Friday, May 16, 2008

Sensory Profile Score Gains

I had an opportunity to check gains in the sensory processing skills of a 7 year old girl who had undergone 6 months of SI. Her clinic-based OT consisted primarily of vestibular & tactile interventions was 1/2 hour weekly sessions with modulated music playing in the backgound. This was followed by 1/2 hour sessions with a music therapist. In addition, she received 6 weeks (so far) of Therapeutic Listening and a very good sensory diet program at her school.

She made significant gains in her parent's eyes and it also registered on the Sensory Profile (SP). She now accepts hugs from her family without tactile defensiveness (talk about huge!). On the SP, She gained 10 points overall (from 497 to 487). Her Touch Processing score moved from definite difference to probable difference and the Sedentary Factor moved from probable difference to typcial.

Thursday, May 8, 2008

Tyler's Case Study

Here is an Interactive Metronome case study that I wrote up for IM. Thought I'd reproduce it here.

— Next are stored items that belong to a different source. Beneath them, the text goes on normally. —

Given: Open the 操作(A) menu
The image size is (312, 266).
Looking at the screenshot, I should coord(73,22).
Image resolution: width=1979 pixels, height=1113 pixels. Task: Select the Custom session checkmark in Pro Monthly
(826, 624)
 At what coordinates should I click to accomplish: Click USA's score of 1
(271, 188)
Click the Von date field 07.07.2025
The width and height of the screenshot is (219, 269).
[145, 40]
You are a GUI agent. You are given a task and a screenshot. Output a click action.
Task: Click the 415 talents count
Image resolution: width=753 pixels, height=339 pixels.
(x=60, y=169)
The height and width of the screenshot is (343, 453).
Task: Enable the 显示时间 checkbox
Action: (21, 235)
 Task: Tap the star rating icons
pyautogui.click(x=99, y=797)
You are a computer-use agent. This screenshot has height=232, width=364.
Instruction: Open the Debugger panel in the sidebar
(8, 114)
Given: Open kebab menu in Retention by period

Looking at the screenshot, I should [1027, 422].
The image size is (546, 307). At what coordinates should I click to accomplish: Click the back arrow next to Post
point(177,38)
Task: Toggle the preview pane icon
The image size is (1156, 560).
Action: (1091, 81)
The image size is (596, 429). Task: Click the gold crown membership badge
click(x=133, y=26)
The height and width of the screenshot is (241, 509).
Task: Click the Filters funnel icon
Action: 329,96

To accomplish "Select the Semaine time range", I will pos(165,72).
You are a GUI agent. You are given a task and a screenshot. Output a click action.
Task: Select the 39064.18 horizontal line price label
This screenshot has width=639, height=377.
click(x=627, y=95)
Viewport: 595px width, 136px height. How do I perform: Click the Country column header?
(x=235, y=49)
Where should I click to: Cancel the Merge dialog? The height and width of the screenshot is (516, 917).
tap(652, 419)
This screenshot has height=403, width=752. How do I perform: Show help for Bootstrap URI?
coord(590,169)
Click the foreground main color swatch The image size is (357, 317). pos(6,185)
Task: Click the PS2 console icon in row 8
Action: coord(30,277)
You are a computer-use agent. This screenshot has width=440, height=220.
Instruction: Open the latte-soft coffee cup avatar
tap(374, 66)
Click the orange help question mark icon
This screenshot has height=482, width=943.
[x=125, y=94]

Tyler is an 11 year old boy with high functioning autism who attends regular education and special education classes. Before his IM program, he displayed low tone, poor motor planning, and poor attention and organization skills. He also demonstrated poor overall motivation. Tyler could not tie his shoes. He had difficulty playing the typical games of children his age that involved motor planning, rules and social interaction. Tyler had language skills but engaged in very little communication. For example, he did not acknowledge his mother when she asked him what he wanted to eat or requested that he clean up his toys.

His mother’s stated goals for Tyler’s IM program were improved organization and motivation skills. Tyler’s personal goal was to be able to compete with family members when they played Wii. The IM long form pre-test indicated average to severely-below-average scores for Tyler. He was given a four-week, 12-session program with adaptations for low tone in his lower extremity (therapy ball), tempo modification and use of the visual mode. He began with 800 repetitions and by the twelfth session was able to maintain 1800 repetitions that included 30 minutes of continued focus.

Initially, Tyler showed poor motivation and tried to find ways to take frequent breaks. Introduction of a therapy ball during an early session increased his overall compliance. After 3 sessions, he independently taught himself in the space of one day to tie shoes. He also began to learn new gross motor skills in the gym. More important, he began to demonstrate a noticeable sense of pride in his accomplishments and to work diligently in the program. After two weeks, his mother said he was acquiring better focus, as well as improved attention, memory and sense of responsibility. He also beat his brother in a game of Wii. After three weeks, his mother said, “I was blown away. I asked him to pick some things up, and he said, ‘Sure, Mom, I’ll get it in a few minutes.’” She went on to say, “He had never done that before!” Tyler completed the program with above-average scores. Four months later, his gains including his newly-developed reciprocal communication skills remained intact and are growing.